§ TASK PROMPT: Please reproduce the entries below word for word, leaving out the pictures.

== == ==

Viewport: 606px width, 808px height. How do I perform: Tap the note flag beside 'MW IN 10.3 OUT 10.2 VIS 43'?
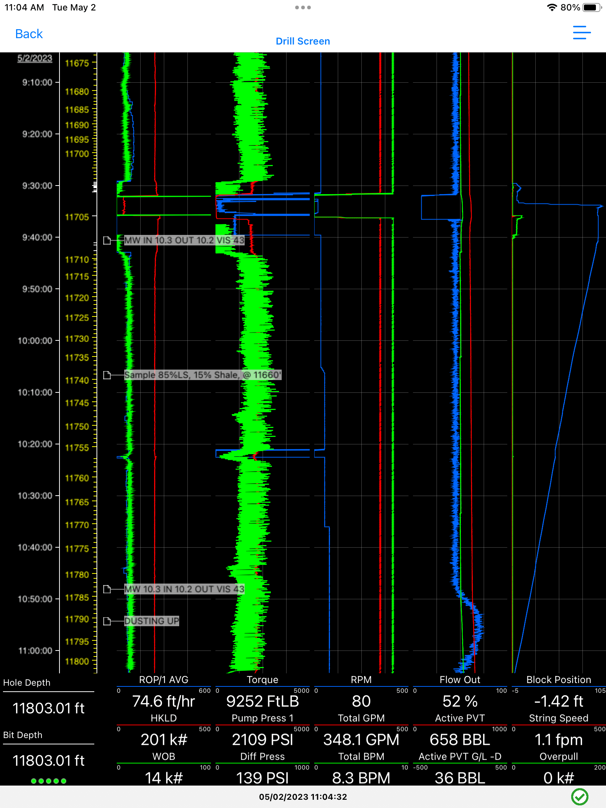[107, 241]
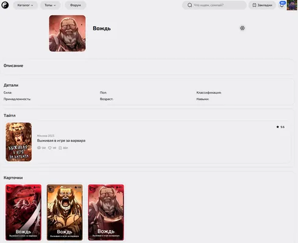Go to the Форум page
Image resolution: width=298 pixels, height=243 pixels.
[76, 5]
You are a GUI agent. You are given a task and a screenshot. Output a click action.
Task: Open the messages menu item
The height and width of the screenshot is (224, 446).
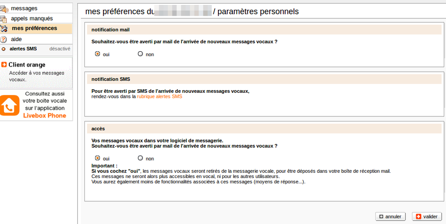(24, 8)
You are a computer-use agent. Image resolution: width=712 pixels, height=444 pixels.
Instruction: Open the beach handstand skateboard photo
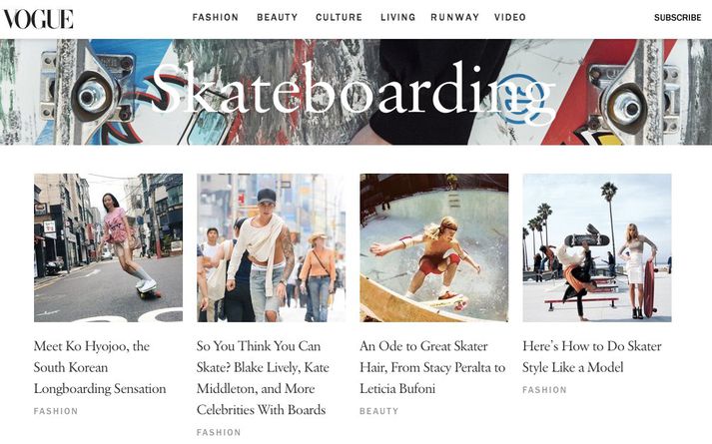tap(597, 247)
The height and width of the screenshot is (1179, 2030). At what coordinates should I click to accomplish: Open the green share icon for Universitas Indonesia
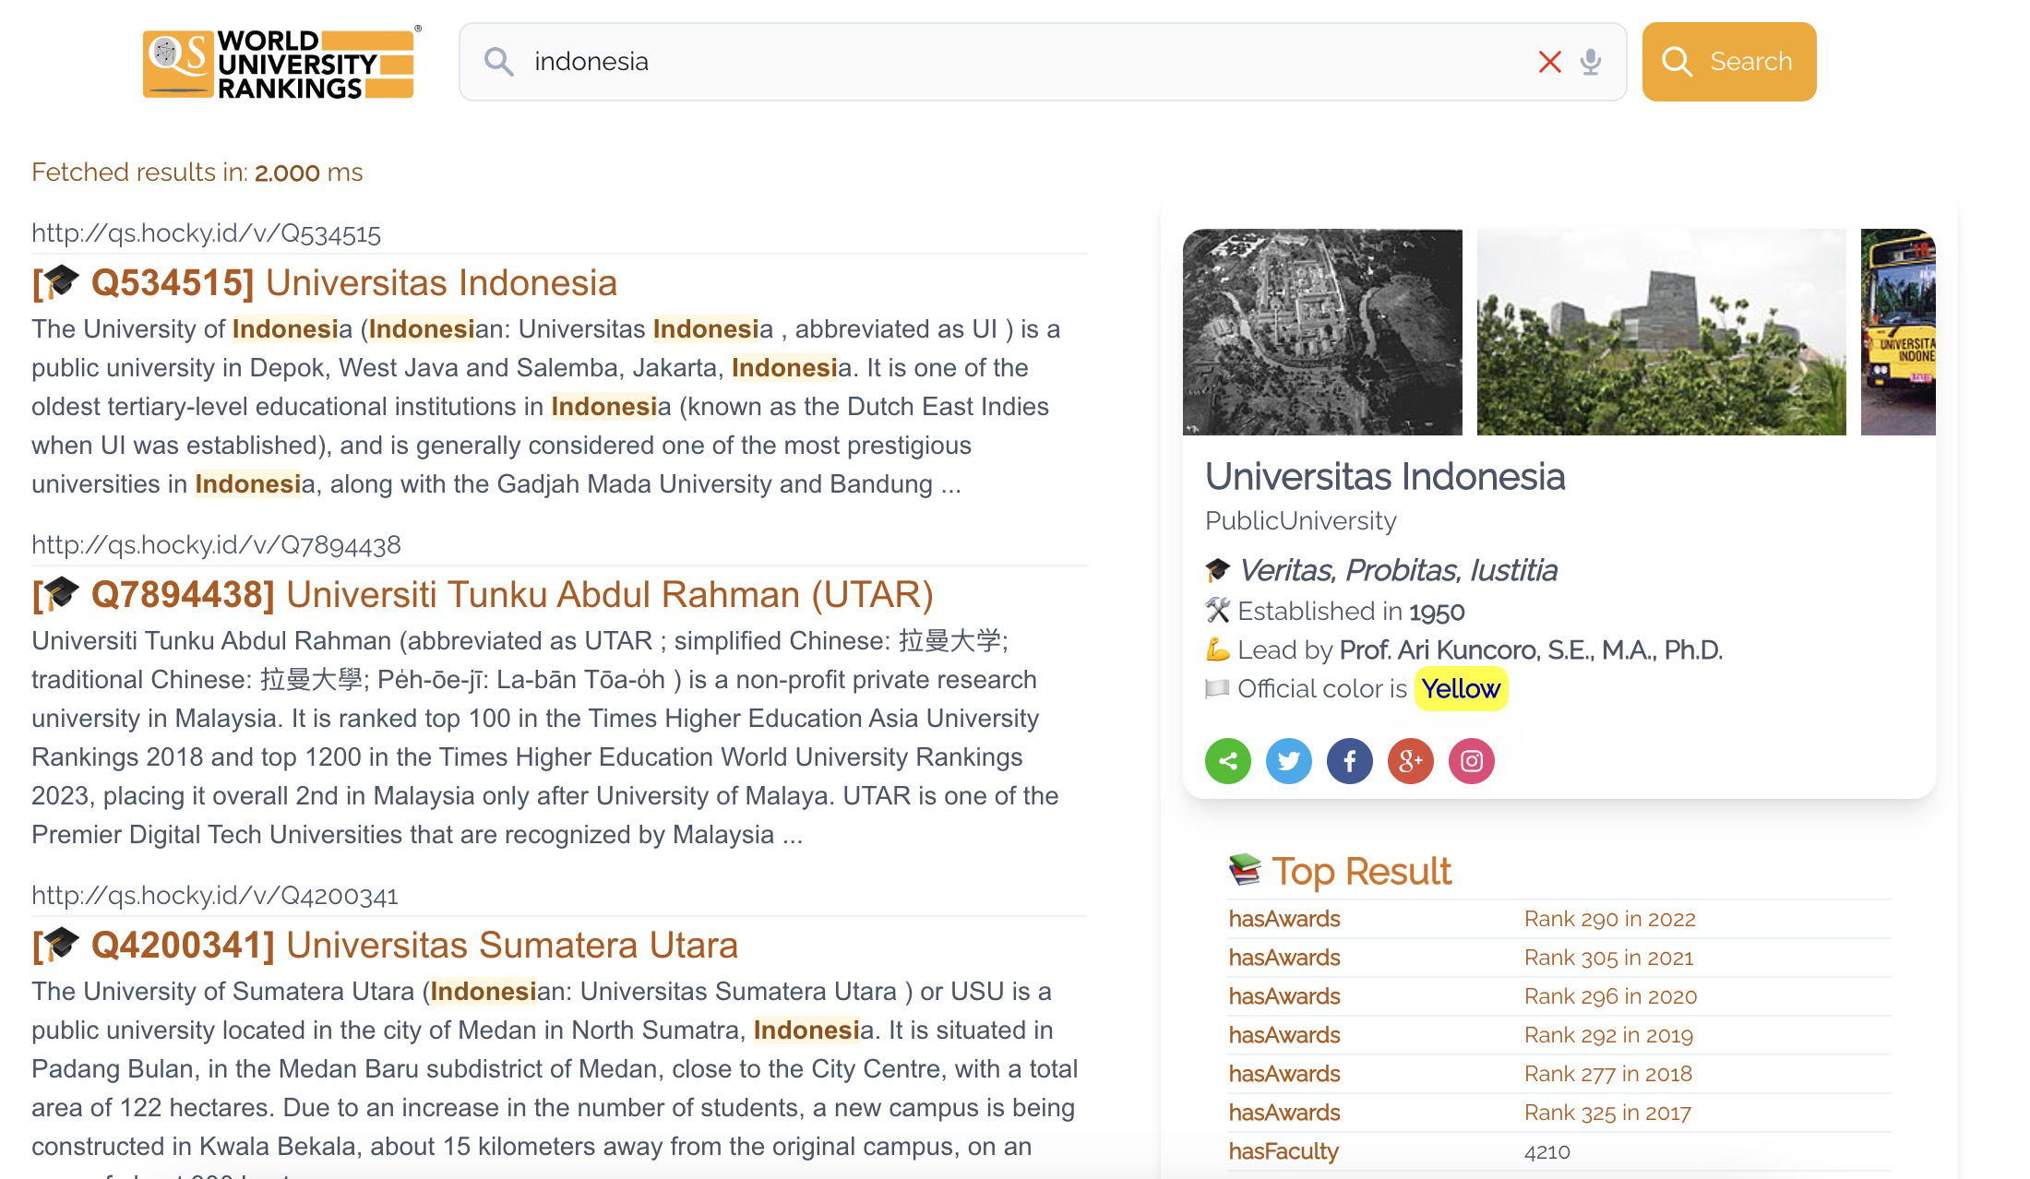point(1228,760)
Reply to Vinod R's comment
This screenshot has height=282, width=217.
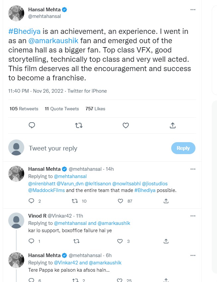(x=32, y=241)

== == ==

§ EXPECTED ANSWER:
Viewport: 606px width, 808px height. How do I perform: Tap the note flag beside 'MW IN 10.3 OUT 10.2 VIS 43'?
[107, 241]
Go to the Форум page
Image resolution: width=298 pixels, height=243 pixels.
[76, 5]
You are a GUI agent. You are given a task and a screenshot. Output a click action.
Task: Open the messages menu item
The height and width of the screenshot is (224, 446).
(24, 8)
You are a computer-use agent. Image resolution: width=712 pixels, height=444 pixels.
Instruction: Open the beach handstand skateboard photo
tap(597, 247)
The height and width of the screenshot is (1179, 2030). At what coordinates should I click to accomplish: Open the green share icon for Universitas Indonesia
point(1228,760)
Reply to Vinod R's comment
This screenshot has height=282, width=217.
(x=32, y=241)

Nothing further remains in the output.